I pushed Eliza around, found the toy section, and picked out a nice wooden puzzle. Off-brand, about six dollars, still pretty cute.
It was the first time since March that I had walked into a store, found something I liked, and didn’t feel like it would fall apart before I walked back out of the store.
I felt like a real mom shopping for her daughter.
Then I ventured out to the clothing section, confident I would find nothing but glittery Minnie Mouse accessories and striped Hello Kitty everything.
Wrongo. The best of imported European baby fashion lay before me, calling out to every weak money management bone in my body.
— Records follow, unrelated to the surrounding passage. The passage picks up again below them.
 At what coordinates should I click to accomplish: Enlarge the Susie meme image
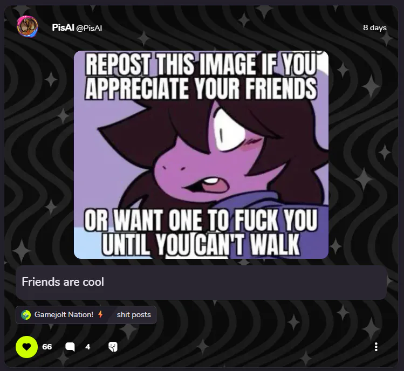pos(201,155)
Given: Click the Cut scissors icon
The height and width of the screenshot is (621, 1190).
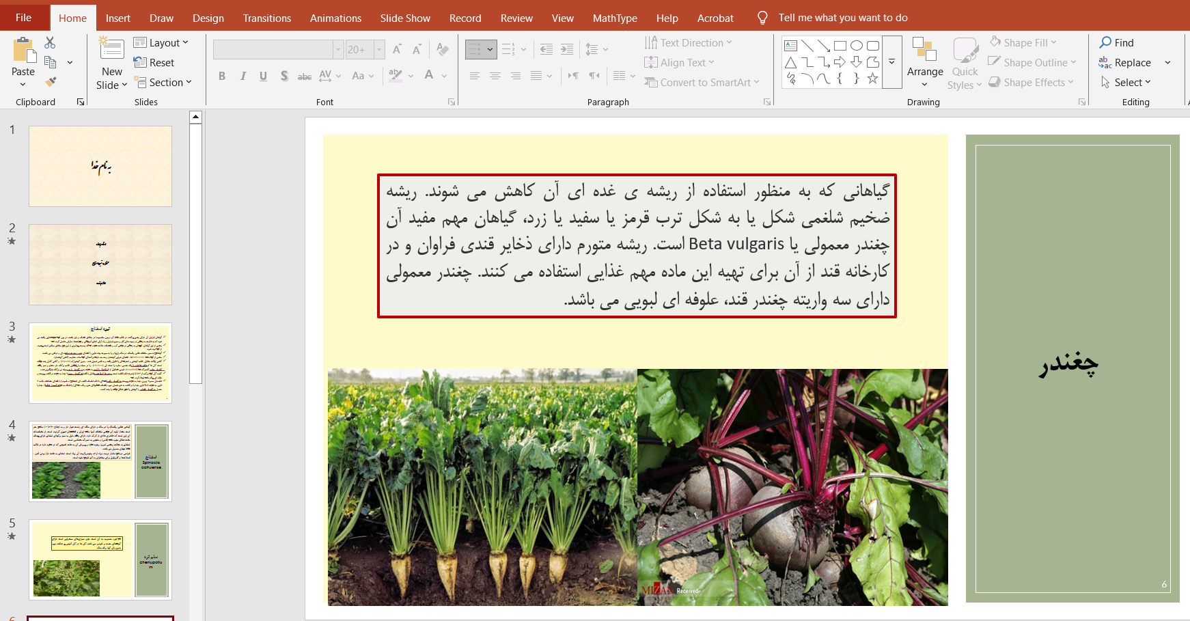Looking at the screenshot, I should pos(50,43).
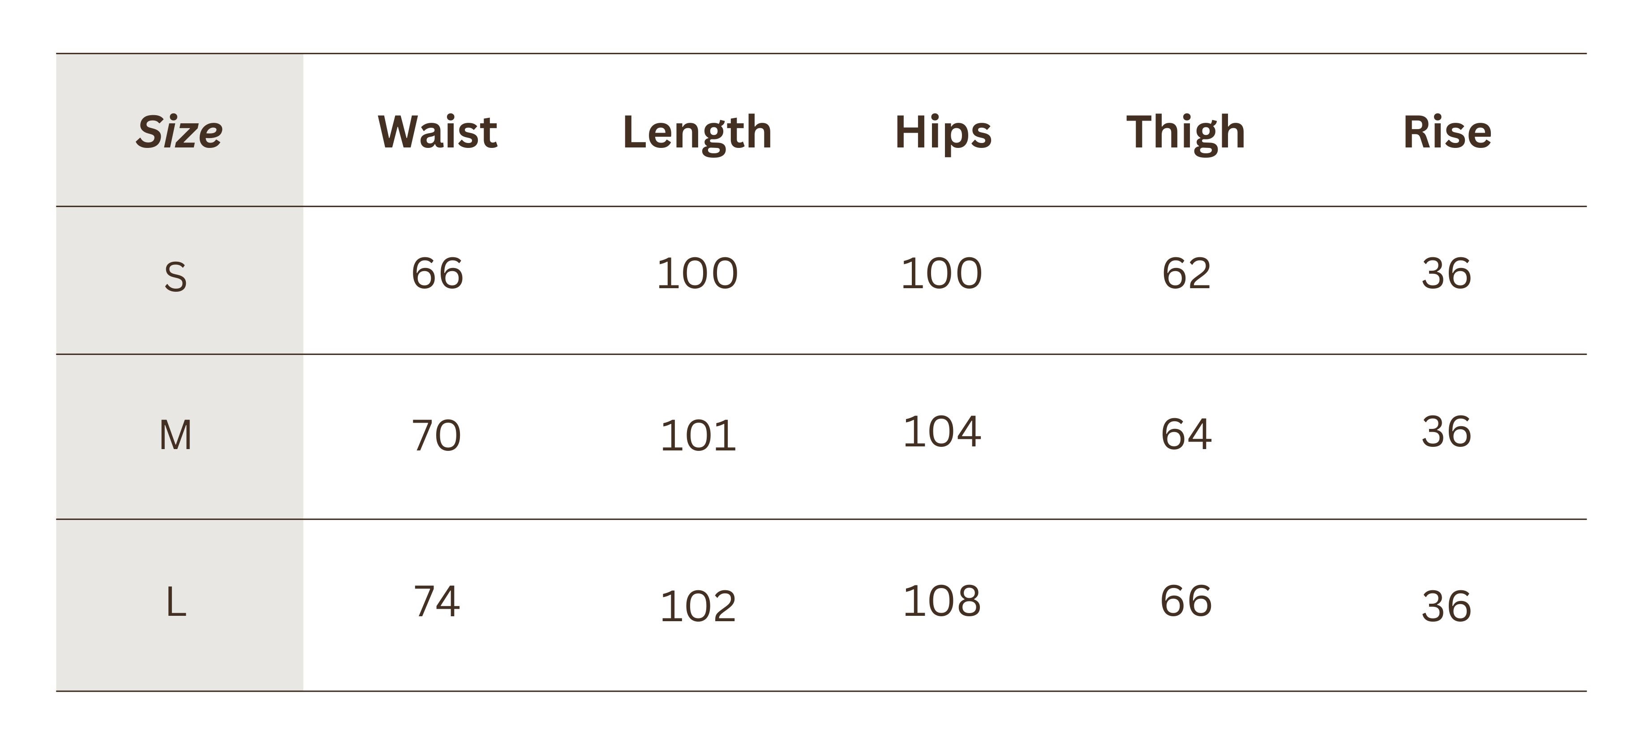Select the Length column header
1640x744 pixels.
(x=697, y=132)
As I walked by racks of well-made, stylish shirts and pants, I felt a twinge of pain for not being able to shop *like normal* for my own child. I’m so thankful that I have amazing family members who supply her wardrobe and friends who take care of our Amazon Wish List.
But a large part of me also wanted to buy Eliza something special…just from her Mama. And as I picked up unique articles of clothing that matched my taste, another opposing twinge of pain hit me.
It was the practical side of me that reasoned that I live in the developing world where nobody cares about European fashion. Anything I bought would be ruined. And who needs fancy clothes, anyway?
It all happened much faster than I could process these emotions, so I did what any strong, level-headed female would do.
I had a massive breakdown in the middle of the 5th floor of a Thai shopping mall.
Eventually I got it together, and Gavin convinced me to buy a shirt and the puzzle for Eliza. And then we ate at a restaurant called Sizzlers with a salad bar and baked potatoes, and we felt pretty much normal for the rest of the night.
Gavin and I were debriefing our current phase of cultural adjustment the next night, and I listened as he processed his own layers of stress and fatigue.
The thing about this lifestyle is that you hardly have a moment to let your hair down. There are locals to attract, teammates to appease, and a spiritual battlefront to guard.
We have spent a good part of six months trying to keep so many people happy. And we are not complaining.
We love our host nationals. We love our teammates. And we love all the people back home who are following our story.
But most days the only thing we have to show for our first half-year abroad is a tidal wave of intercultural proof that we have no idea what we’re doing just yet.
I told Gavin, and I’ll share it with you, too.
Praise the Lord that Jesus knows our culture shock.
He left a perfectly comfortable and familiar place to walk this Earth. He spent time with people he had prepared to interact with but who refused to truly know him. He learned how to be one of us, mortal beings having so little in common with his spiritual form.
I have nothing poetic to share. No Bible verse that’s guiding me through this period of adjustment to living overseas.
But I’m continuously amazed that Jesus can find one more way to relate to me. He knows my every fear, my every frustration, my every triumph. Because he’s walked in my shoes. Even in my life as an expat, Jesus knows my every sentiment and can relate on deeper levels than I could ever express.
I’m all the more grateful for a Savior who looks at me with knowing eyes, witnesses my inner tensions, and can still say, Child, I’ve carried your burdens.